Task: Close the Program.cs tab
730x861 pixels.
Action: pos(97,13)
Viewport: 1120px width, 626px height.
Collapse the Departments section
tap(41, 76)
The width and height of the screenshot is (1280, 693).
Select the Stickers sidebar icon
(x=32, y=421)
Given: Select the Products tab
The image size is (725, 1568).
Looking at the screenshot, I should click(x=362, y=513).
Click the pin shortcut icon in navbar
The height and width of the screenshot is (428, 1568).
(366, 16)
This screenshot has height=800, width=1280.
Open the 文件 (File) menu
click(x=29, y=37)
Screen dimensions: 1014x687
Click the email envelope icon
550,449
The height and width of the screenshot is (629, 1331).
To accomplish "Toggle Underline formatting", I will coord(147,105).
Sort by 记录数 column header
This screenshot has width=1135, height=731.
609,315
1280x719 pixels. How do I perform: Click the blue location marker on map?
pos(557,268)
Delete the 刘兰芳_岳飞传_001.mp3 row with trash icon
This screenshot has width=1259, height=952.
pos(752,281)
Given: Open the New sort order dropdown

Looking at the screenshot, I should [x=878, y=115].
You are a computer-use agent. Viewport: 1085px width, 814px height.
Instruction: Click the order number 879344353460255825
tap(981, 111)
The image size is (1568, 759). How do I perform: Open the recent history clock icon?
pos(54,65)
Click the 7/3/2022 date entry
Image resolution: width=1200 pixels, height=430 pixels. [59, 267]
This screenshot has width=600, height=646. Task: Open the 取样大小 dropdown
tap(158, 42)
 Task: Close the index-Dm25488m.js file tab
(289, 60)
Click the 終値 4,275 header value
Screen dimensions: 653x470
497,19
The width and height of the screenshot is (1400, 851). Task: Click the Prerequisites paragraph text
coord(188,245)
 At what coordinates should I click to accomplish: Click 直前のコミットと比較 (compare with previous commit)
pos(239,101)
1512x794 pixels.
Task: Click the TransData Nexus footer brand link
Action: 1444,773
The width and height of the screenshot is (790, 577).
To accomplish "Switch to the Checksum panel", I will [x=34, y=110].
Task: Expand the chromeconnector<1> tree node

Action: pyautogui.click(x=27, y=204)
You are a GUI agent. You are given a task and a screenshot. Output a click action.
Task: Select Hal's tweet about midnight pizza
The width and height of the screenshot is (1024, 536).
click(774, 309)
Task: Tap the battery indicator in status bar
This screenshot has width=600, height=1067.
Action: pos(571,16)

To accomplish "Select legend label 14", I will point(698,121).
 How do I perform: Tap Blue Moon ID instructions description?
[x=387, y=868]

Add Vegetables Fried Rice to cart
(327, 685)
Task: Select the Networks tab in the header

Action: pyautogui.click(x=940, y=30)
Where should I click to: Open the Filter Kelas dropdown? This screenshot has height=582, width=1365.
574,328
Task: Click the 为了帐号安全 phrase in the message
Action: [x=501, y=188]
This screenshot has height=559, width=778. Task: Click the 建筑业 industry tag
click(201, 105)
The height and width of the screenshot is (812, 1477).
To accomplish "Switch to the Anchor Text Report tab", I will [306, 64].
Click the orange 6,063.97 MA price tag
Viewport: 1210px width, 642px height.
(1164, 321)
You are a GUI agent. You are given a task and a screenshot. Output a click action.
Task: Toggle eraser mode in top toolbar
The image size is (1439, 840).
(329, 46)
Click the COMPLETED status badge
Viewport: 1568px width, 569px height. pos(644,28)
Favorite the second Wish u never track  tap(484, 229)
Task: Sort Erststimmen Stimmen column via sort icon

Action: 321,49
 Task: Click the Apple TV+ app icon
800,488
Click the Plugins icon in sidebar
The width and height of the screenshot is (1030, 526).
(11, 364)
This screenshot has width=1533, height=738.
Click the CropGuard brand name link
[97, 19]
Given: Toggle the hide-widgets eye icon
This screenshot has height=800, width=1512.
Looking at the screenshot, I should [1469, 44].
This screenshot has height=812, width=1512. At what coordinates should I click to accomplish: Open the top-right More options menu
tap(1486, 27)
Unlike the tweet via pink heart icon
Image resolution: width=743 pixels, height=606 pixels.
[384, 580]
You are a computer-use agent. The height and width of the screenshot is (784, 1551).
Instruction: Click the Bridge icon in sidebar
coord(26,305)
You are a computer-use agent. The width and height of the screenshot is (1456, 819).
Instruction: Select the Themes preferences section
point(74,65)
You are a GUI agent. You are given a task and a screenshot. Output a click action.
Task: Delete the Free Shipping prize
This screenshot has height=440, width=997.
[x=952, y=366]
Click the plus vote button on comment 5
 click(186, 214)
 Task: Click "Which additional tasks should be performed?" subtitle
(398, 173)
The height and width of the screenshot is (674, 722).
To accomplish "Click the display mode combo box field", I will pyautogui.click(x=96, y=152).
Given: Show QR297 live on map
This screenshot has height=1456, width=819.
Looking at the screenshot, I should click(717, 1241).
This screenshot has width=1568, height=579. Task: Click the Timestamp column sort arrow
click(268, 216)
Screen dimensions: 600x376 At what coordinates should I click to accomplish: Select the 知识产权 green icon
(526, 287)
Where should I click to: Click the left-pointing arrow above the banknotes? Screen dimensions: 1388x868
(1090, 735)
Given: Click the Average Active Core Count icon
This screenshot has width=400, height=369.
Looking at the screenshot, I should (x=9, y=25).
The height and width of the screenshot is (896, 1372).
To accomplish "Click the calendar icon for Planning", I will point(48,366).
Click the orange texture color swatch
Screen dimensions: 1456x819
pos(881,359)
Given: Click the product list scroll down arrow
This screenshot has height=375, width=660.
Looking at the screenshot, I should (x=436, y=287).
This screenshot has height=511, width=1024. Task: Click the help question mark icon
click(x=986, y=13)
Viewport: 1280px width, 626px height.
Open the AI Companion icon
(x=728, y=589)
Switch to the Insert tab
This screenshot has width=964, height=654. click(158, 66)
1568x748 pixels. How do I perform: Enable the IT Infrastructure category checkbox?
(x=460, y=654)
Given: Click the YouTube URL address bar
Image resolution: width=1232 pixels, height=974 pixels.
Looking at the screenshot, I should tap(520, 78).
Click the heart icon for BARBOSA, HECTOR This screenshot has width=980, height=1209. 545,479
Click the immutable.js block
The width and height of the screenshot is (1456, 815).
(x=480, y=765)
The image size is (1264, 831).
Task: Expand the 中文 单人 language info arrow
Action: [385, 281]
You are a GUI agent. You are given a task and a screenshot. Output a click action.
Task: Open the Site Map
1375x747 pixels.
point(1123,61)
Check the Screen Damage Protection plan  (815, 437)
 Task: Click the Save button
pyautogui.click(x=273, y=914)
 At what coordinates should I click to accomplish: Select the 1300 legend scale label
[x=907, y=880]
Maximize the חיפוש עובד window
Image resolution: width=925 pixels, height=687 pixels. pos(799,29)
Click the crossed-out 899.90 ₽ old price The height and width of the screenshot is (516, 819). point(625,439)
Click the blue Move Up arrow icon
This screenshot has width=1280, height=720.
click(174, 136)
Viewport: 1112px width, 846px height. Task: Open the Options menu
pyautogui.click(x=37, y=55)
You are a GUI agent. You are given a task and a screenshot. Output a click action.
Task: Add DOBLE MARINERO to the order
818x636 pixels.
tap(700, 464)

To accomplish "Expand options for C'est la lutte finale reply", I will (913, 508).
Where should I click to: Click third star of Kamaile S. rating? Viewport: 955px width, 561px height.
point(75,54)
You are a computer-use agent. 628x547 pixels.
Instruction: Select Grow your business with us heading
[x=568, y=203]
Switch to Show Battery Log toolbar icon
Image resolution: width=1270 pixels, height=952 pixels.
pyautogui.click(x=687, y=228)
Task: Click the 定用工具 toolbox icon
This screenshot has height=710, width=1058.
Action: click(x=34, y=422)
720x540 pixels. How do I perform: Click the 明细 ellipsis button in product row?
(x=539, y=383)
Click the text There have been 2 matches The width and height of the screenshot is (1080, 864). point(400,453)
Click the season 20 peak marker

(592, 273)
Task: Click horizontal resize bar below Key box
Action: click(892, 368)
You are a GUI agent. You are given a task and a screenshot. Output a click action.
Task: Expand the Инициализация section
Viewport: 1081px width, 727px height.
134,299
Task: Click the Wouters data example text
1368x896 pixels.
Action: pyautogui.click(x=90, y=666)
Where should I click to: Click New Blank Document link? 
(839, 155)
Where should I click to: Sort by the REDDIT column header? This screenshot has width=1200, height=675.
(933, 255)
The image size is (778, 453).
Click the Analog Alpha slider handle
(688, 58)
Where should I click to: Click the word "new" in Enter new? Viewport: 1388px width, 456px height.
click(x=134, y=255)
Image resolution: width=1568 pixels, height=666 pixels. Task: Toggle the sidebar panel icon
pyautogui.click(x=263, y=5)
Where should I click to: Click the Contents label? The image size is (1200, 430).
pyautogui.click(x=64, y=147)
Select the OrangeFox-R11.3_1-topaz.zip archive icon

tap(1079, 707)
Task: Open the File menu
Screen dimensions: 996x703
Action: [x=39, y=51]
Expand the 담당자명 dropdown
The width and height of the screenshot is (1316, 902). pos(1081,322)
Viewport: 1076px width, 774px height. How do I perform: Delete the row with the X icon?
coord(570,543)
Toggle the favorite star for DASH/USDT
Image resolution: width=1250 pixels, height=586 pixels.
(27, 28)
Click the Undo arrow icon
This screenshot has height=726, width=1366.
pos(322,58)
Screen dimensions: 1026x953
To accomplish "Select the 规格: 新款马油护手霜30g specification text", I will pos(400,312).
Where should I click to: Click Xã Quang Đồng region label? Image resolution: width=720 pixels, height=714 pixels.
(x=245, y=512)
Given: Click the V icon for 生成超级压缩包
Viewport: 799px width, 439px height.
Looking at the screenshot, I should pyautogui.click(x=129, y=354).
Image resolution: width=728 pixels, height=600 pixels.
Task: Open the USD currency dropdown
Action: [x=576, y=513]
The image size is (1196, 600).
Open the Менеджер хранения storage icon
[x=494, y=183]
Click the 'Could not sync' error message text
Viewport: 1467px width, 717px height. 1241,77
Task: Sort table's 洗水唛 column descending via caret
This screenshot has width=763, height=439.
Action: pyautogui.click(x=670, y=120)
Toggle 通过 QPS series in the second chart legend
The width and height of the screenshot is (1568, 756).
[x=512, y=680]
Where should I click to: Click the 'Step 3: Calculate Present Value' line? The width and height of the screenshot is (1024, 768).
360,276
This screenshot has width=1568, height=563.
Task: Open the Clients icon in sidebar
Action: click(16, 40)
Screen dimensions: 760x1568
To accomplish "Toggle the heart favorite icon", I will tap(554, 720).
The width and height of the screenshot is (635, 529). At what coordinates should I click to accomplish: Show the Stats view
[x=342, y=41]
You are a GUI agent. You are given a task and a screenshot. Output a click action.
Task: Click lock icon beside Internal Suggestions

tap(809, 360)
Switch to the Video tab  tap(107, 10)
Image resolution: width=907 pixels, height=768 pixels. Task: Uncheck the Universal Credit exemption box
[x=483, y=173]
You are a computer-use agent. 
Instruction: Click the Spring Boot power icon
--
▶ TASK GOAL
Rewrite the lines from the one containing "The height and width of the screenshot is (812, 1477)." through the one containing "Action: 321,49", inclusive, with "eraser" replaced by "pencil" and everything else left unchanged.

▶ THE OUTPUT
The height and width of the screenshot is (812, 1477).
To accomplish "Switch to the Anchor Text Report tab", I will [306, 64].
Click the orange 6,063.97 MA price tag
Viewport: 1210px width, 642px height.
(1164, 321)
You are a GUI agent. You are given a task and a screenshot. Output a click action.
Task: Toggle pencil mode in top toolbar
The image size is (1439, 840).
(329, 46)
Click the COMPLETED status badge
Viewport: 1568px width, 569px height. pos(644,28)
Favorite the second Wish u never track  tap(484, 229)
Task: Sort Erststimmen Stimmen column via sort icon

Action: 321,49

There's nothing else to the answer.